Ургулка долго разглядывала его. У Валина вспотели ладони. Сердце скакало по ребрам. Ему казалось, он вот-вот потеряет сознание, но не терял. Наконец в лице женщины что-то переменилось.
– Это дурачье безобидно, – сказала она, махнув рукой на семью Валина. – Их я могла бы оставить за спиной, оставить в живых.
Незнакомец готов был кивнуть, но она остановила его, вскинув руку:
– А вот ты, Малкениан, далеко не безобиден. Однажды ты меня не убил и чуть не поплатился за это жизнью. Я не повторю твоей ошибки.
– Если думаешь, что сможешь меня убить, – проговорил он негромко, – давай, попробуй.
По голосу слышно было, что он готов – Валин только не знал, убивать или умирать.
– Я не хочу твоей смерти. Я хочу, чтобы ты был с нами.
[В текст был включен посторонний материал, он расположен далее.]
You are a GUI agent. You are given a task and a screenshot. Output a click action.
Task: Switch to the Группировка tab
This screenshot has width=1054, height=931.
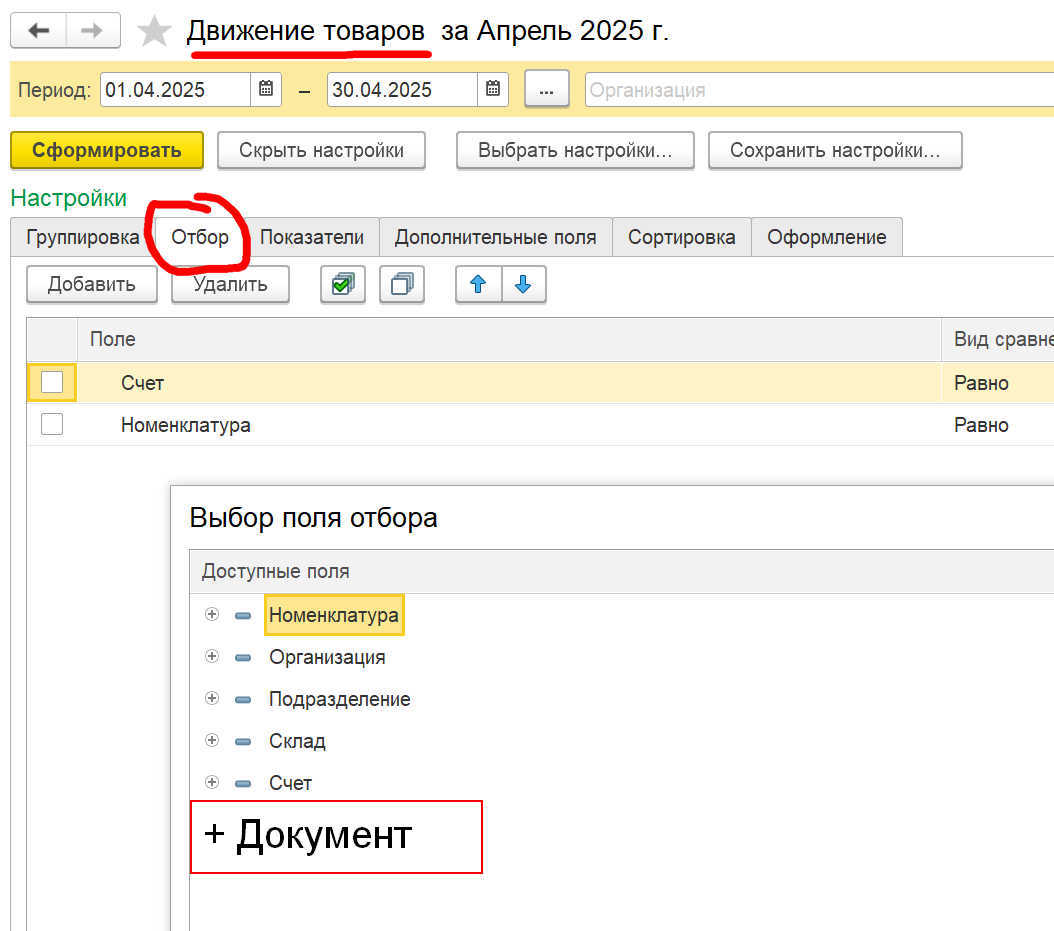point(83,237)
– С чего бы мне объединяться с ургульскими дикарями? – прищурился черный.
Хуутсуу ответила ему улыбкой:
– С того, что ургульские дикари убьют развращающего наш народ лича. Того, кто осквернил нашего бога.
– Балендина.
В его устах имя – если это было имя – прозвучало грязным ругательством.
– Ты, как и мы, – говорила Хуутсуу, – ненавидишь лича. Я это хорошо помню.
Помедлив, незнакомец покачал головой:
– Мало ли кого я ненавижу.
– С чего-то же надо начинать, – пожала плечами женщина.
– Я не собираюсь ничего начинать.
– Собираешься, – ответила Хуутсуу. – Пора бы. Ты сам сказал, что полгода бродил по лесам, как больной волк. Я предлагаю… другой путь.
– Мне не нравится твой путь. Я доволен своим.
– А если ты не пристанешь к нам, – сверкнула глазами Хуутсуу, – я убью тебя, а потом отдам эту семью богу. Медленно.